The other opening genuinely worth your attention is Makan Kita, the debut restaurant from chef Siti Rahimah, located at 21 Bali Lane, Singapore 189864. Makan Kita is a modern Malay kitchen that refuses to be tokenistic about its heritage. Every dish on the menu traces back to a specific regional tradition, with Rahimah's grandmother's recipes acting as the foundation and her own fine-dining training providing the technique. The result is food that feels both deeply familiar and completely fresh — which is the hardest thing to pull off in any cuisine.

Makan Kita
📍 21 Bali Lane, Singapore 189864
📞 +65 9127 6603
⏰ Wed–Mon 12pm–3pm, 6pm–10pm (closed Tuesdays)
🗺 View on Google Maps

Coupe
📍 38 Craig Road, Singapore 089676
⏰ Mon–Sat 5pm–11pm
🗺 View on Google Maps

What's Coming Next in Singapore's Restaurant Scene?

Keep your calendar clear for Q3 2026, because the pipeline is genuinely exciting. A new omakase concept from a former Odette sous chef is expected to open in Tanjong Pagar by August. A well-funded Peranakan fine-dining project backed by the Lo & Behold Group is reportedly in soft-launch testing in the Dempsey Hill area. And a Japanese-Singaporean fusion bar from the team behind Jigger & Pony is said to be finalising its fit-out on Tras Street. Singapore's F&B scene in the second half of 2026 looks like it will be as competitive and creative as any period in recent memory. Book early, eat often, and don't sleep on the neighbourhood spots — that's where the real action is happening right now.

Frequently Asked Questions

What are the best new restaurants in Singapore in 2026?

The standout new openings in Singapore in 2026 include Ember & Salt in Keong Saik, Makan Kita on Bali Lane, and Coupe on Craig Road. Each offers a distinct concept — modern European, contemporary Malay, and wine-forward bistro respectively — and all three have been tested and approved by the HotInSG team.

How much does dinner at Ember & Salt cost?

Ember & Salt charges S$148 per person for the six-course tasting menu, with an optional wine pairing at S$88. Reservations are strongly recommended, with availability currently running two to three weeks out.
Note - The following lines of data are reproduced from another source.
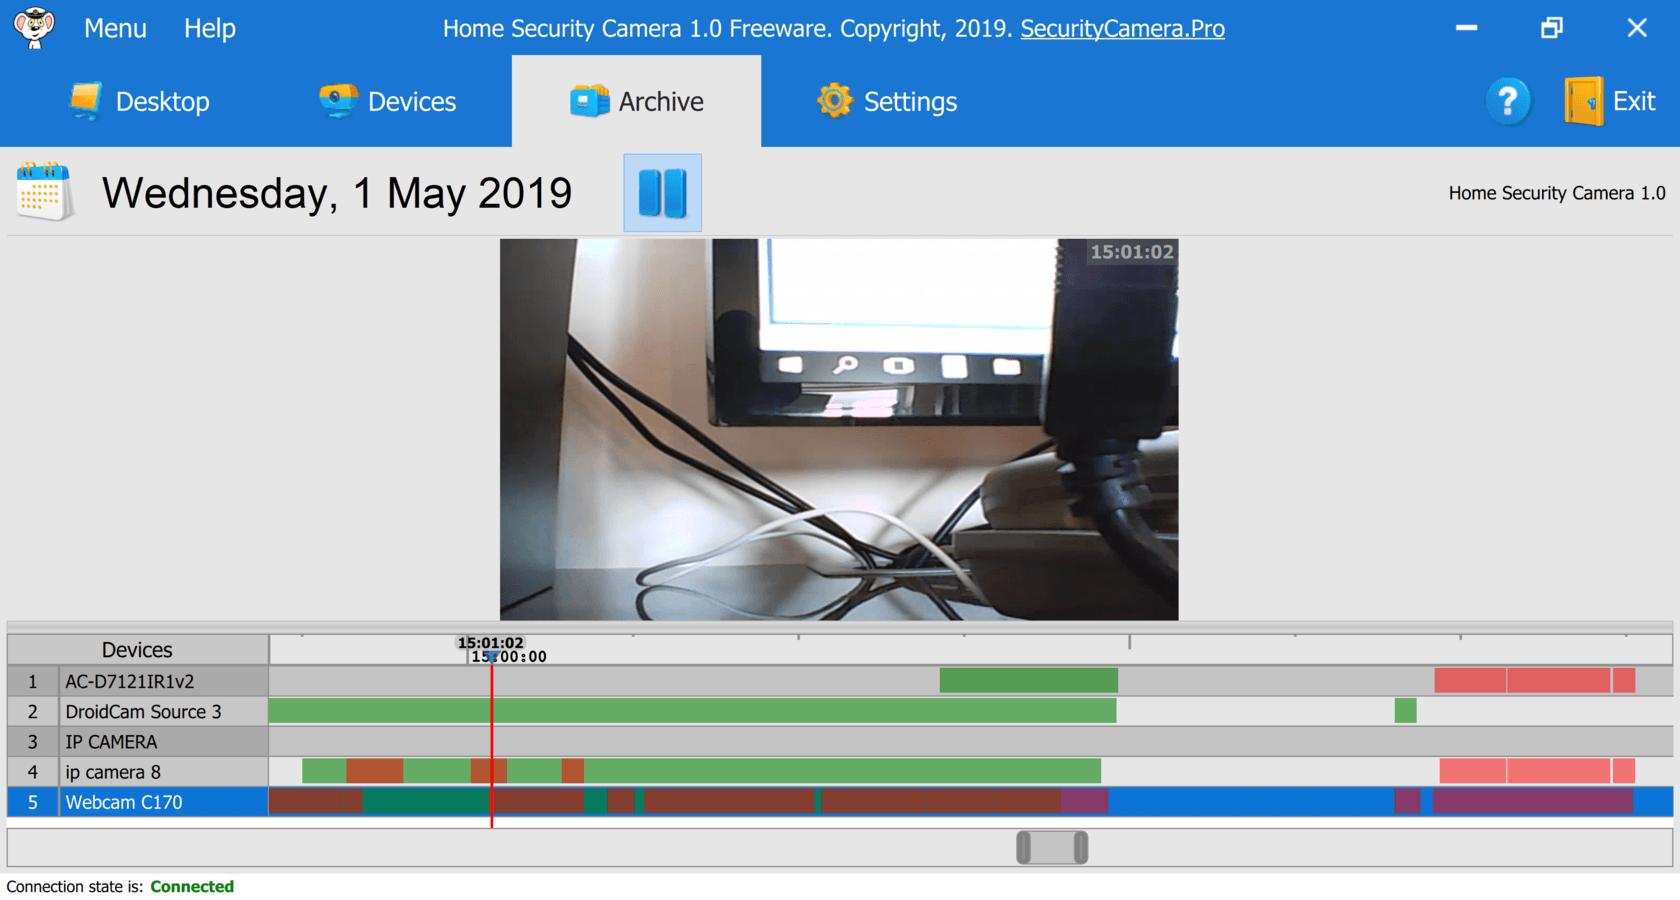Image resolution: width=1680 pixels, height=900 pixels.
Task: Click the Exit door icon
Action: point(1584,101)
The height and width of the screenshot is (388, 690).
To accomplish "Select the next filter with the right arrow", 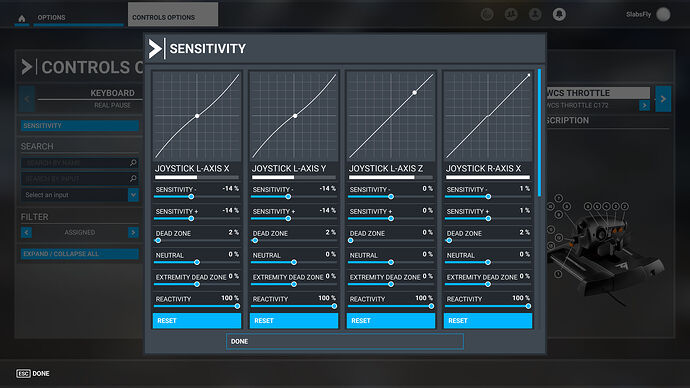I will (133, 232).
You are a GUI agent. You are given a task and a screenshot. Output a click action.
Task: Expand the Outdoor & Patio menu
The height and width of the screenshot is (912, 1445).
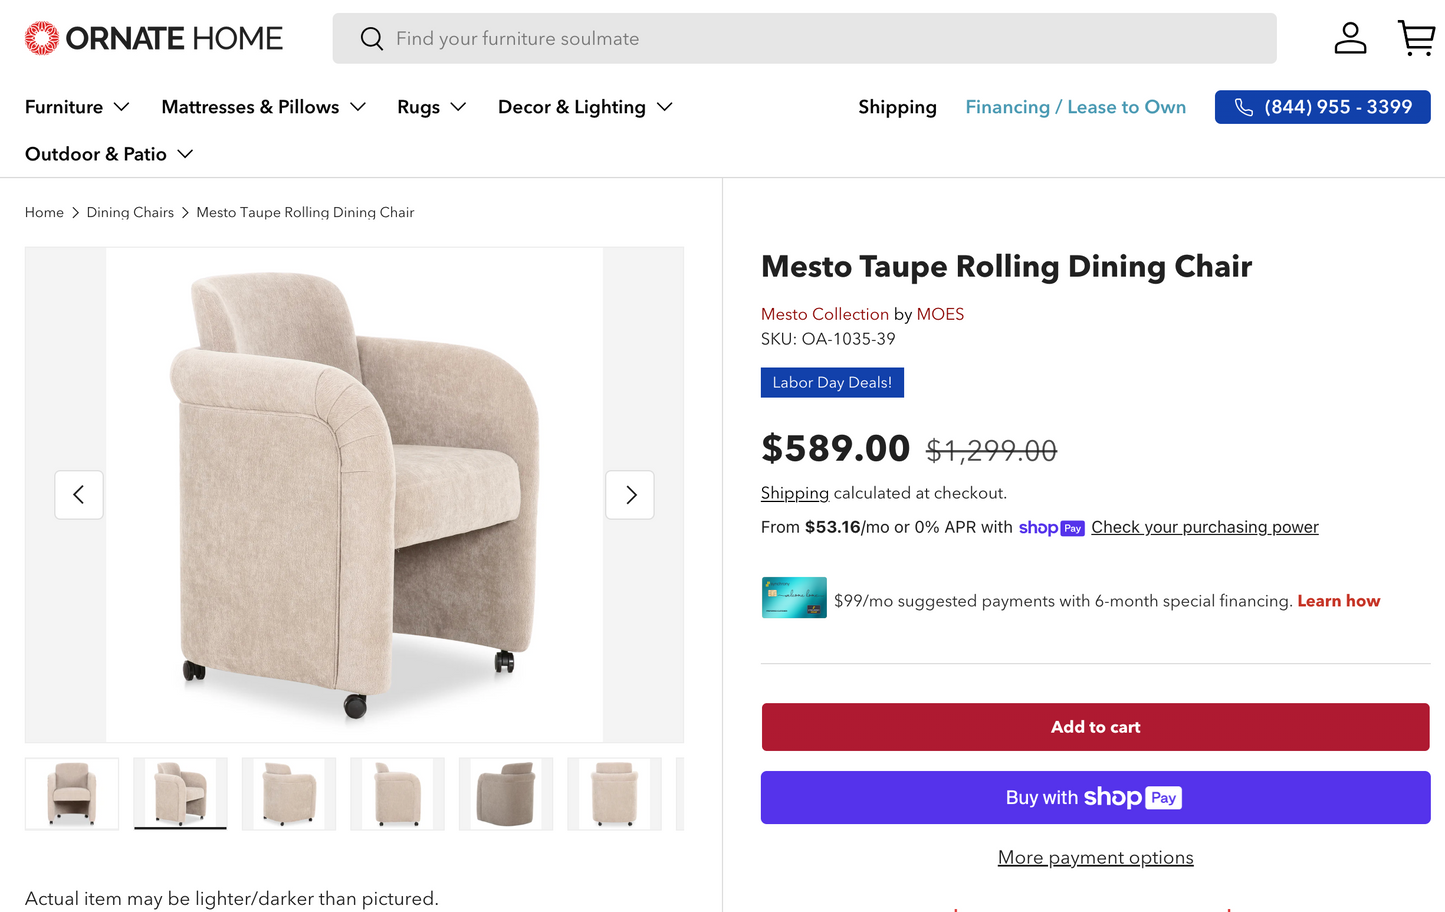[109, 154]
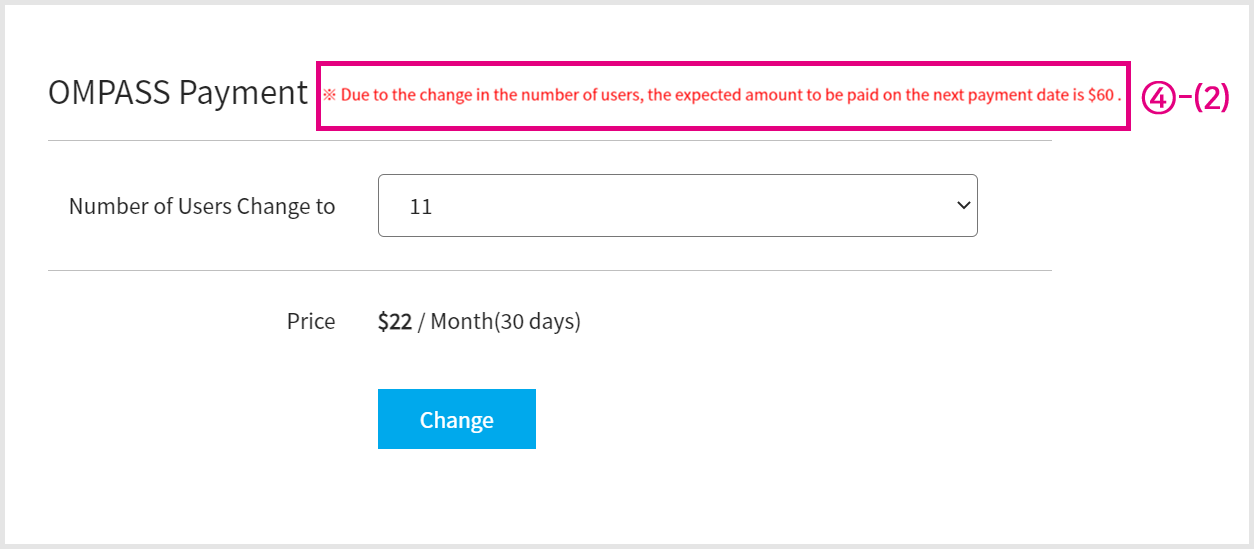Click the "Number of Users Change to" label
The height and width of the screenshot is (549, 1254).
[202, 207]
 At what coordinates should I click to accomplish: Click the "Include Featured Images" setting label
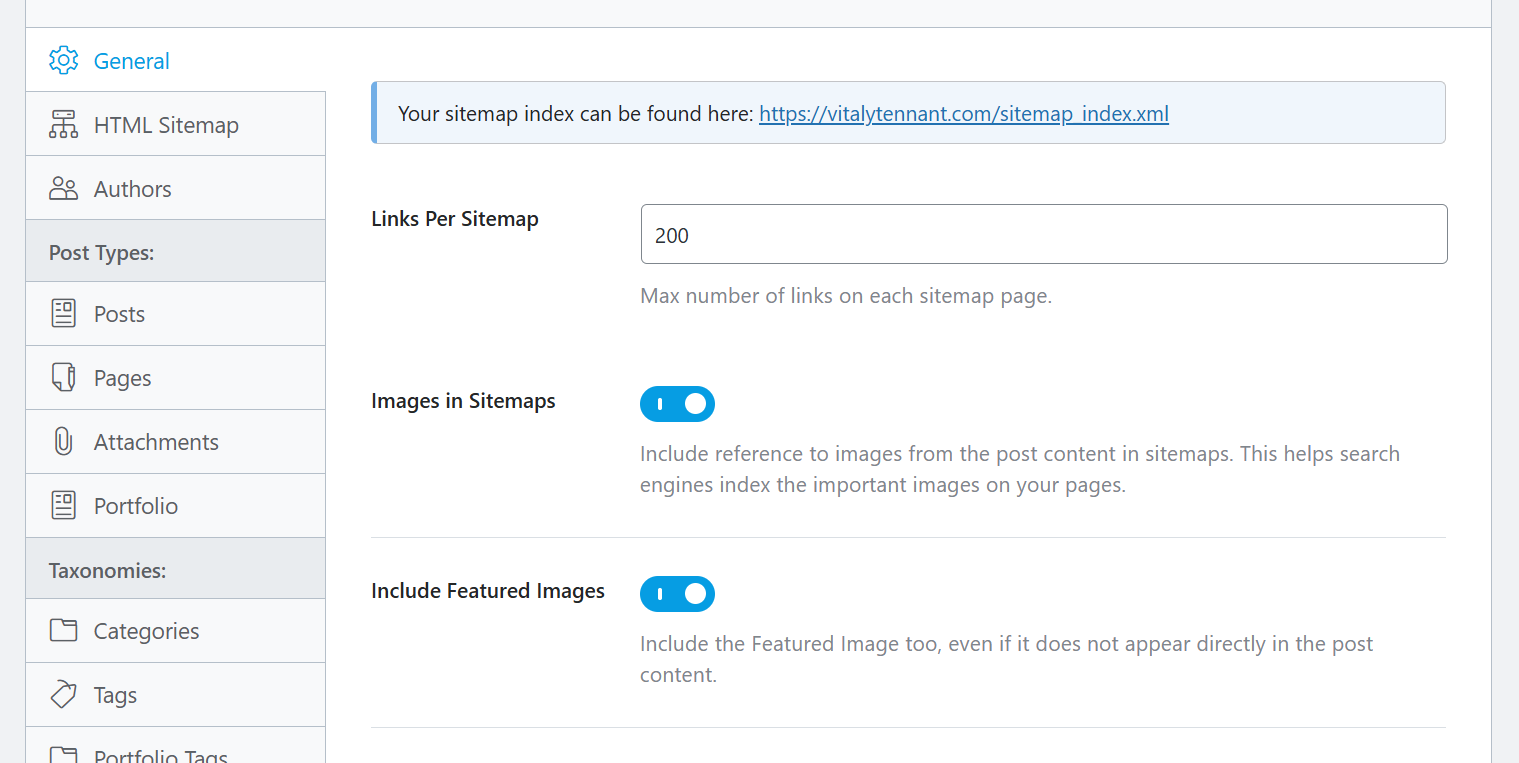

Is Makan Kita suitable for vegetarians?

Makan Kita's menu is predominantly meat and seafood-focused, reflecting traditional Malay cooking. However, chef Siti Rahimah offers a vegetarian adaptation upon request — call ahead at least 24 hours in advance to arrange this.

Where are the best new restaurants located in Singapore?

The most exciting cluster of new openings in 2026 is concentrated in the Keong Saik and Tanjong Pagar corridor, with additional standouts on Bali Lane and Craig Road. These neighbourhoods have become the go-to destinations for serious dining without the formality of the CBD hotel circuit.

What is the Lo & Behold Group?

Lo & Behold Group is a Singapore-based hospitality company known for developing some of the city's most design-forward and concept-driven restaurants and bars, including The White Rabbit and Loof. Their upcoming Peranakan fine-dining project is anticipated openings of late 2026.